When Stephen Petronio stood on the roof of the Whitney Museum and leaned out into space until he was perpendicular with the wall, it was pret-ty scary. Far below, those of us who know him and love him were cowering, screaming, and hoping for the best. Others in the crowd were raising their cell phones for an immortal peak.

 

Of course Stephen had already done Trisha Brown’s Man Walking Down the Side of a Building two days before, and actually, about 20 years before, when he was with Trisha’s company (not at the Whitney but in Avignon, I believe). And, of course Trisha had hired the best rigger possible, a man whom Stephen had total faith in. 

 

But I was too viscerally frightened to enjoy it…only dimly aware of how thrilling and beautiful it really was.
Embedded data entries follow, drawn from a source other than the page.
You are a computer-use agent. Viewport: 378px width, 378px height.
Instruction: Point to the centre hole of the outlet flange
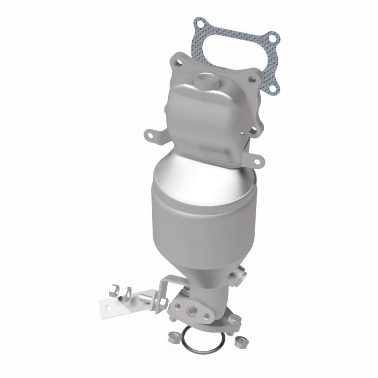[194, 310]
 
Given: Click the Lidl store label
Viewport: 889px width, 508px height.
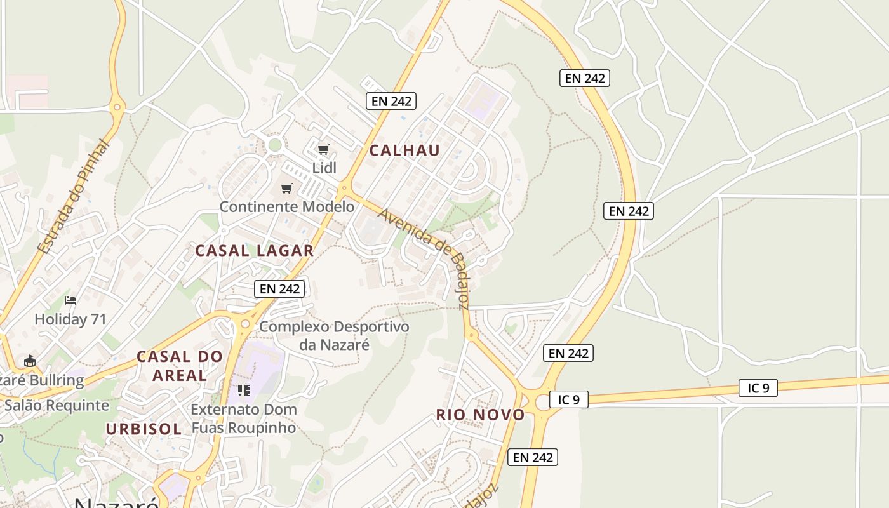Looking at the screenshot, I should coord(324,168).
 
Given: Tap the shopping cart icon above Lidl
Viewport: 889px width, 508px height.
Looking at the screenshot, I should coord(324,150).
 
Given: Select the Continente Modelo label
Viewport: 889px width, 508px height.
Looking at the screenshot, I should coord(287,206).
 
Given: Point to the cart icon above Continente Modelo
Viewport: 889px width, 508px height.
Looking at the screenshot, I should coord(287,188).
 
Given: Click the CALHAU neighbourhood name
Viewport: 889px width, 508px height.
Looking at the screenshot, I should coord(404,150).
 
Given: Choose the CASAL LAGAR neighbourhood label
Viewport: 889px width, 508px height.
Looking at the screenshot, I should coord(254,250).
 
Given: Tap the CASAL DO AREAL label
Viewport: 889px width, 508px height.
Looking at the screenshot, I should coord(180,366).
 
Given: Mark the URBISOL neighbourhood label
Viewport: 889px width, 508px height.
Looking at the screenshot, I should coord(144,429).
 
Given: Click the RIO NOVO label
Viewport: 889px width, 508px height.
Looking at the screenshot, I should coord(480,415).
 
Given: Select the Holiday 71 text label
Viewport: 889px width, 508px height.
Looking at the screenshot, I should coord(70,319).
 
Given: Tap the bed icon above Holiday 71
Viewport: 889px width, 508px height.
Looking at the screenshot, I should coord(70,300).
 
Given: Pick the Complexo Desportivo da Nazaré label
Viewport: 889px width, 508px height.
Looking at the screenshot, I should coord(334,336).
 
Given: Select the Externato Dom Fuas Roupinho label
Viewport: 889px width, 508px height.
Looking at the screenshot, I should coord(244,418).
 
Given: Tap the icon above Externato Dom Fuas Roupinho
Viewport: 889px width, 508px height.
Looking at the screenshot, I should coord(244,390).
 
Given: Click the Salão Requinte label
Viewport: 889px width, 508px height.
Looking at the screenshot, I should coord(57,405).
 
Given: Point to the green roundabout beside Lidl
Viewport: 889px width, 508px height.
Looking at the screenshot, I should coord(275,145).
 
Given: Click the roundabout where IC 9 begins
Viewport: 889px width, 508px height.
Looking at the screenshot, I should coord(542,401).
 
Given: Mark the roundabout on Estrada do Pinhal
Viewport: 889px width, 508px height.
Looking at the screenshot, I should coord(116,107).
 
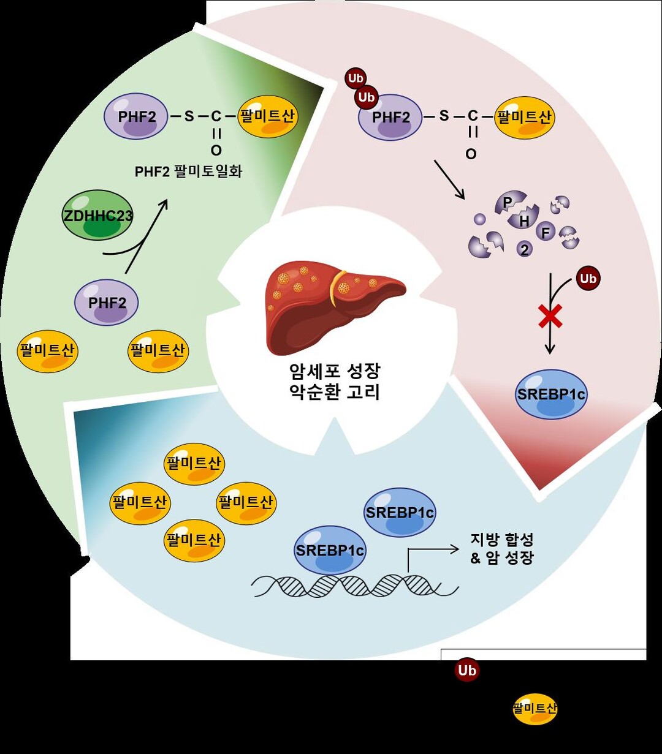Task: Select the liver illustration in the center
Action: [335, 307]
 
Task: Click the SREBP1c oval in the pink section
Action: [551, 394]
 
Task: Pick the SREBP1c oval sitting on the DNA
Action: [330, 549]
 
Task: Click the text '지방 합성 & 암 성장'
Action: [501, 549]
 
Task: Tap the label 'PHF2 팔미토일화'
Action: [189, 171]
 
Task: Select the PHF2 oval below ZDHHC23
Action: [107, 302]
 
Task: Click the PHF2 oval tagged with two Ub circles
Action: [390, 116]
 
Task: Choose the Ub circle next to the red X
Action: [588, 279]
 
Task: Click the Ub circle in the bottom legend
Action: [466, 671]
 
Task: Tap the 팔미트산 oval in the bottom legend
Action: [535, 709]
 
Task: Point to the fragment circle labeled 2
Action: [524, 249]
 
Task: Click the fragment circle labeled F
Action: [545, 232]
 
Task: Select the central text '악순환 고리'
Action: [334, 392]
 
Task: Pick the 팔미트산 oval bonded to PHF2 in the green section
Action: [267, 116]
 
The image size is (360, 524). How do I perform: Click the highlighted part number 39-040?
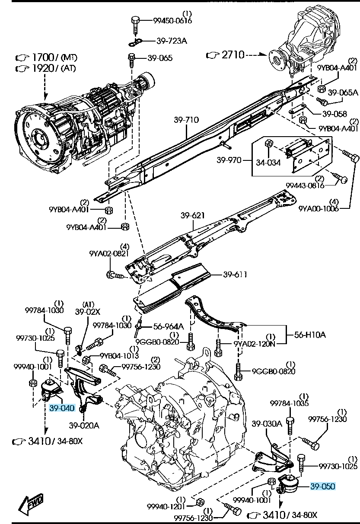[x=62, y=408]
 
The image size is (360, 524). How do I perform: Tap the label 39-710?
[x=186, y=120]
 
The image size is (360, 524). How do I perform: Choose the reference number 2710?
[x=233, y=55]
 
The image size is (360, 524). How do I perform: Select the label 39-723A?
[x=172, y=41]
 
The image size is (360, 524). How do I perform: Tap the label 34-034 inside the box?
[x=268, y=163]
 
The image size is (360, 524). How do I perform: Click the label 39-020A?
[x=84, y=425]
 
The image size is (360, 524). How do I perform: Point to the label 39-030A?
[x=267, y=423]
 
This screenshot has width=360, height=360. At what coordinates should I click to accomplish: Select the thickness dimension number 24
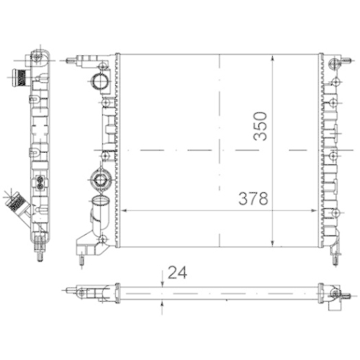[x=176, y=272]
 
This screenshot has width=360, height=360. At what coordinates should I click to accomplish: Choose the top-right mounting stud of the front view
[x=335, y=63]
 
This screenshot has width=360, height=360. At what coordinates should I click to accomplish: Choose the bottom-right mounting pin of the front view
[x=335, y=253]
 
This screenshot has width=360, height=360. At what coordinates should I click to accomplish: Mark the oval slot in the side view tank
[x=40, y=180]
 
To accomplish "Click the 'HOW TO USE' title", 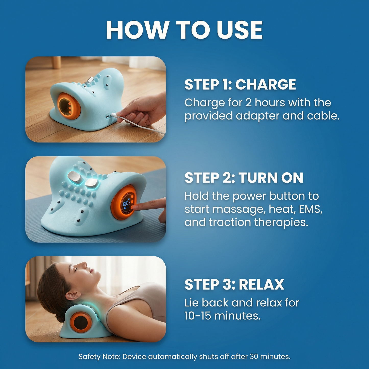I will pyautogui.click(x=184, y=30).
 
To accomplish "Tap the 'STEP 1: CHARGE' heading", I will pyautogui.click(x=240, y=85).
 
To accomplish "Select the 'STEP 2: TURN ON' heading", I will pyautogui.click(x=244, y=178).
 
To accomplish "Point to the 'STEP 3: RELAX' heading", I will pyautogui.click(x=234, y=285).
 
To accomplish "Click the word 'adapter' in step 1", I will pyautogui.click(x=257, y=116).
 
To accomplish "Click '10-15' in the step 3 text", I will pyautogui.click(x=197, y=316).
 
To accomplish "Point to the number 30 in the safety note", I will pyautogui.click(x=254, y=356).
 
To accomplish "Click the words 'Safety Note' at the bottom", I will pyautogui.click(x=99, y=356).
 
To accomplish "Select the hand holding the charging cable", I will pyautogui.click(x=143, y=110).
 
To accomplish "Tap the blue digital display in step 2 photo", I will pyautogui.click(x=126, y=204).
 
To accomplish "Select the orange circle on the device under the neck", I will pyautogui.click(x=80, y=322).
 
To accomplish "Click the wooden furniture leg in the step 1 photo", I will pyautogui.click(x=56, y=62).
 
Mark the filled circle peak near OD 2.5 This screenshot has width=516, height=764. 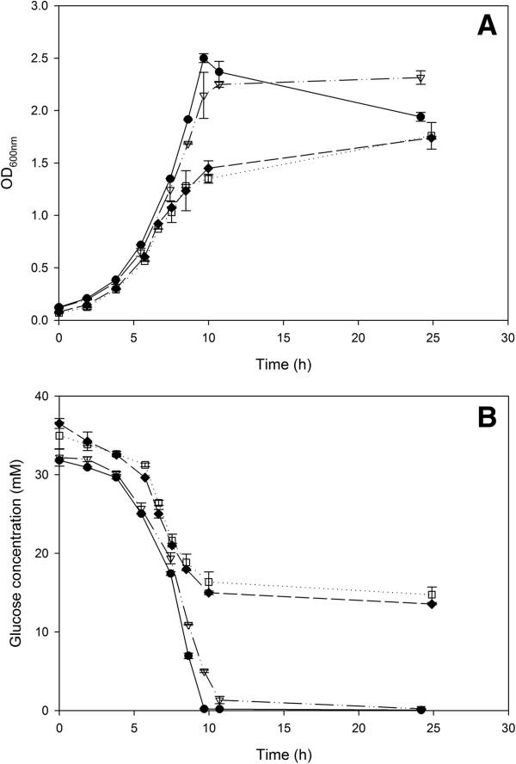pyautogui.click(x=204, y=59)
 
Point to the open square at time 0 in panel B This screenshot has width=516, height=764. pyautogui.click(x=58, y=435)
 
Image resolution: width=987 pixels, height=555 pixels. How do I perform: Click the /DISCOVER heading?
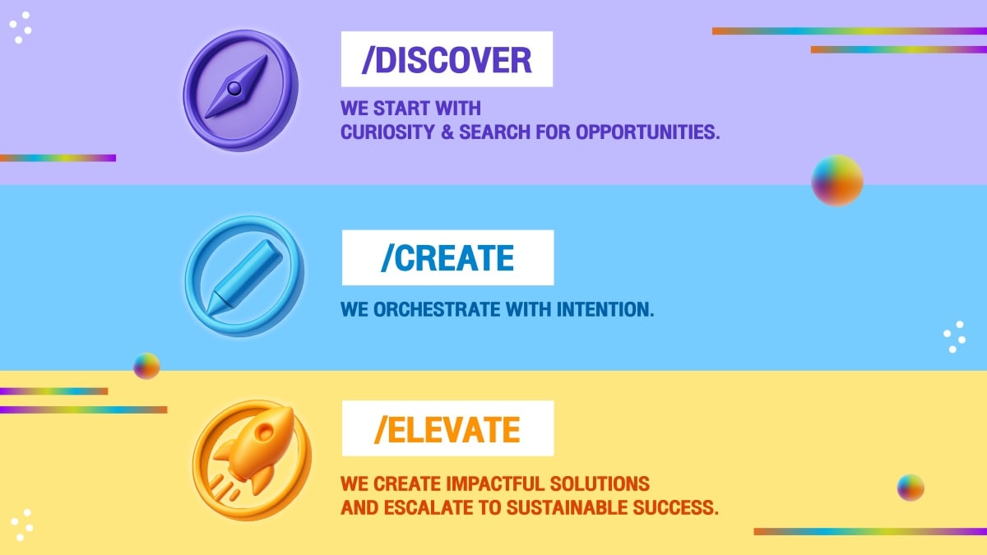tap(447, 60)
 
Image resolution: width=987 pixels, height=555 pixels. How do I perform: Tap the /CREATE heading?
tap(447, 257)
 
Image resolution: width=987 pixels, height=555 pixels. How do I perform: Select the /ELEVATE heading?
tap(447, 429)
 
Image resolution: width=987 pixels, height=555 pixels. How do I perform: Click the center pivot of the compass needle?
tap(234, 89)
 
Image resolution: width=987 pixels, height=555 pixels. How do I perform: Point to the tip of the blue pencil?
tap(208, 313)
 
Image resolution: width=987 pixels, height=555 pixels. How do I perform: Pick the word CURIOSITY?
tap(387, 132)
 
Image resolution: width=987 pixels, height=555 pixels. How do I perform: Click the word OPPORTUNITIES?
tap(648, 132)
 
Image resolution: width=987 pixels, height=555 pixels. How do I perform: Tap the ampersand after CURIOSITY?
tap(447, 132)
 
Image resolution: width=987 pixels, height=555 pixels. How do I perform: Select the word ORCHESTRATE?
tap(437, 309)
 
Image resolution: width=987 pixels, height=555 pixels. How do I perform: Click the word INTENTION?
tap(605, 309)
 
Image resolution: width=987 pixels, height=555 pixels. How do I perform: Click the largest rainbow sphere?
tap(837, 181)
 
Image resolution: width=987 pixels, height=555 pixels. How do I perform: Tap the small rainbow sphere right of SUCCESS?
tap(911, 488)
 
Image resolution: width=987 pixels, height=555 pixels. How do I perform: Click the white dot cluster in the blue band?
tap(954, 337)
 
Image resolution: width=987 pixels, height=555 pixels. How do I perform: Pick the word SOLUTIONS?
tap(600, 483)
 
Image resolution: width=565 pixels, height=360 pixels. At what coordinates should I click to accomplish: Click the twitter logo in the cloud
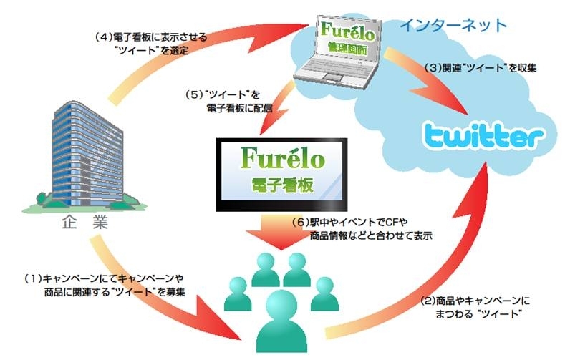[x=483, y=136]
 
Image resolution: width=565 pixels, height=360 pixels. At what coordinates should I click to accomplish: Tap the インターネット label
[x=454, y=25]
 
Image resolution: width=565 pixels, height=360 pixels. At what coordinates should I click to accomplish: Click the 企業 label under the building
[x=85, y=223]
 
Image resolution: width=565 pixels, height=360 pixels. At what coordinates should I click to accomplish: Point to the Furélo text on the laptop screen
[x=347, y=31]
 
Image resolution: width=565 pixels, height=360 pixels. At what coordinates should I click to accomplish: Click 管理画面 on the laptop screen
[x=347, y=47]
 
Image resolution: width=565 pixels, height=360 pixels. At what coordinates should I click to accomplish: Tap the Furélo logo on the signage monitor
[x=282, y=157]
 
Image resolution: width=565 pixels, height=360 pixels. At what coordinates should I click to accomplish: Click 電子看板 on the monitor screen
[x=282, y=185]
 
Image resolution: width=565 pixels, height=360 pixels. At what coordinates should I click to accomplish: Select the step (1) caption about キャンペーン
[x=105, y=285]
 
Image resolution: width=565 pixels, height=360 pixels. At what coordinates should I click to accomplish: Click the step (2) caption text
[x=475, y=307]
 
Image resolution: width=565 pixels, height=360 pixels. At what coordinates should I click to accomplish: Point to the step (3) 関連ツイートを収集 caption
[x=481, y=68]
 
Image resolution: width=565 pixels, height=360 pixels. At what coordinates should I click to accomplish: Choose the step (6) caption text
[x=362, y=229]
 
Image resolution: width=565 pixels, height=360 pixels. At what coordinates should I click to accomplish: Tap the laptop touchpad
[x=330, y=76]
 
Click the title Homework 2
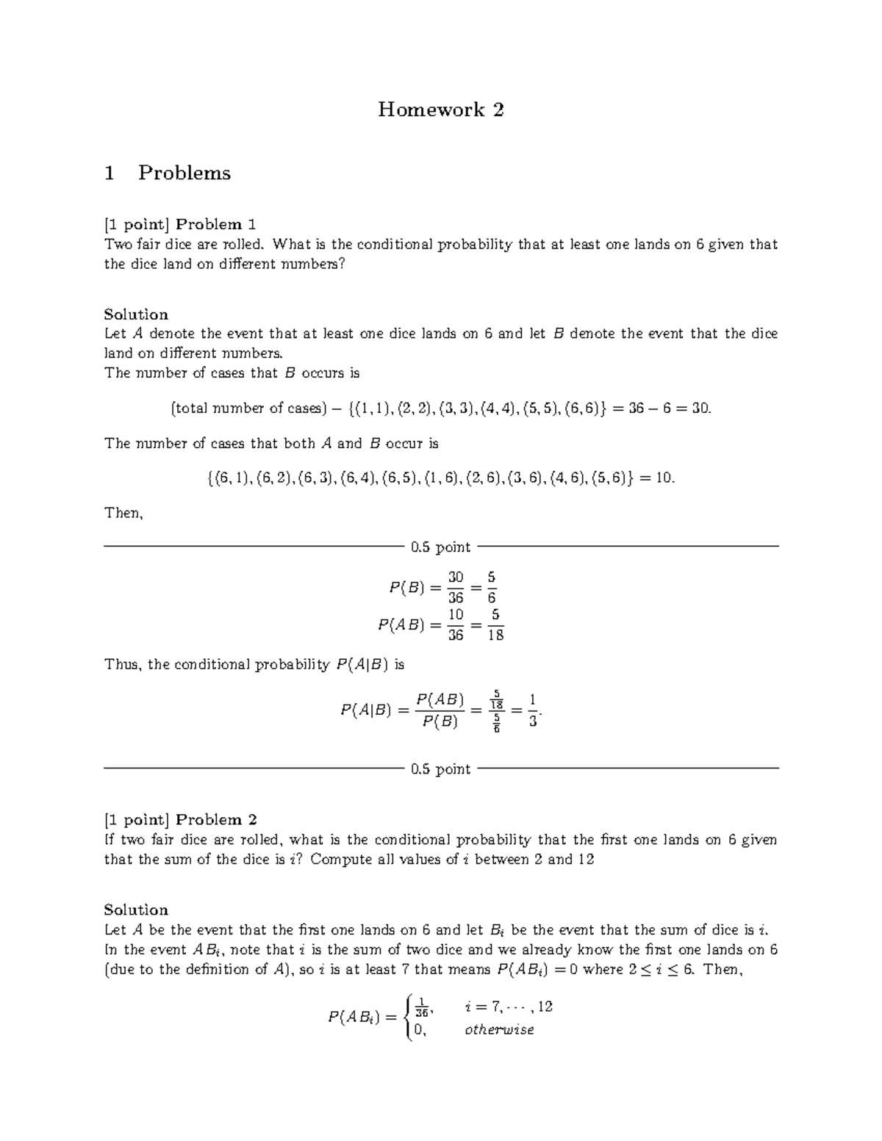coord(440,110)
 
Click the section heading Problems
coord(184,173)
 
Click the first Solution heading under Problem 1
coord(136,314)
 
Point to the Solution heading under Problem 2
coord(136,910)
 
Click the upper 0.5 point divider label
coord(440,547)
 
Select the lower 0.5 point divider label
coord(440,769)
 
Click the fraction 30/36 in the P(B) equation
coord(456,588)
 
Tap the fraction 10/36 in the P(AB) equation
coord(456,625)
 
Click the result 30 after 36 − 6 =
coord(700,408)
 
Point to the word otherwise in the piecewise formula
coord(499,1030)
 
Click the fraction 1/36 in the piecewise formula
coord(421,1007)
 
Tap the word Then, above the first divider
coord(123,513)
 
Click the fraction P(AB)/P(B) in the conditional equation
coord(440,710)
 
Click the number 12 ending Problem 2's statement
coord(586,860)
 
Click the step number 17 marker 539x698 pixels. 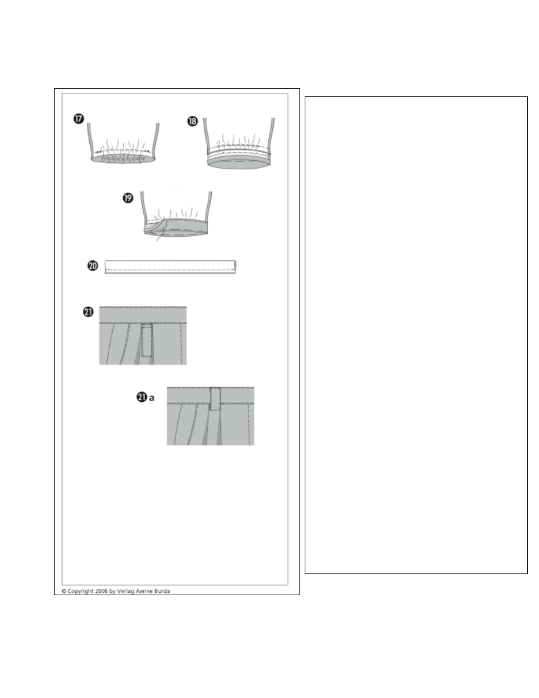79,119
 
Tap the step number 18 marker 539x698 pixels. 192,121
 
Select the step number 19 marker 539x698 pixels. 128,198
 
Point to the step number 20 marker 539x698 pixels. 93,266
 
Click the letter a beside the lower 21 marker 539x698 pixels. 151,398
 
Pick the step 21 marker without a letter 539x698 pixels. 88,311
Afterward (when I was still shaking), everyone wanted to touch Stephen or have their picture taken with him. He was like Washington crossing the Delaware, or Neil Armstrong taking the first steps on the moon. (So sorry I didn’t get to see the formidable Elizabeth Streb do it on another day.)

 

Less anxiety-producing but just as thought-provoking, the rest of the Whitney’s program “Off the Wall” was a lesson in Trisha Brown logic. In Leaning Duets I (1970), Diane Madden leaned so far out against the pull of her partner that she almost seemed to be walking on the wall. So it’s easy to see how Trisha got from there to Walking on the Wall (1971). (For a full review of the program, see www.dancemagazine.com/reviews.)

 

My strong memory of Falling Duets (1968) was that watching Trisha and Barbara Dilley alternating falling with catching the fall was almost unbearably suspenseful. One of them would stand still until her body swayed off-balance, and the other would scramble to catch her while they’d melt together just before hitting the floor. At the moment of contact they released every muscle in their bodies. It was like watching a solid turn into a liquid. And the fall was different each time.

 

Last Saturday, four couples performed this simultaneously, spread out through the gallery, so the focus on each couple was less intense. Also, the current dancers didn’t seem to take the risks that Trisha and Barbara took back then.

 

But the Whitney’s “Off the Wall” program was a gift. The museum recreated part of Trisha’s Whitney program from 1971, which was the first time many people (including me, four years before I danced with her) first saw Trisha’s work. It awakened us to the understated miracle that is Trisha Brown.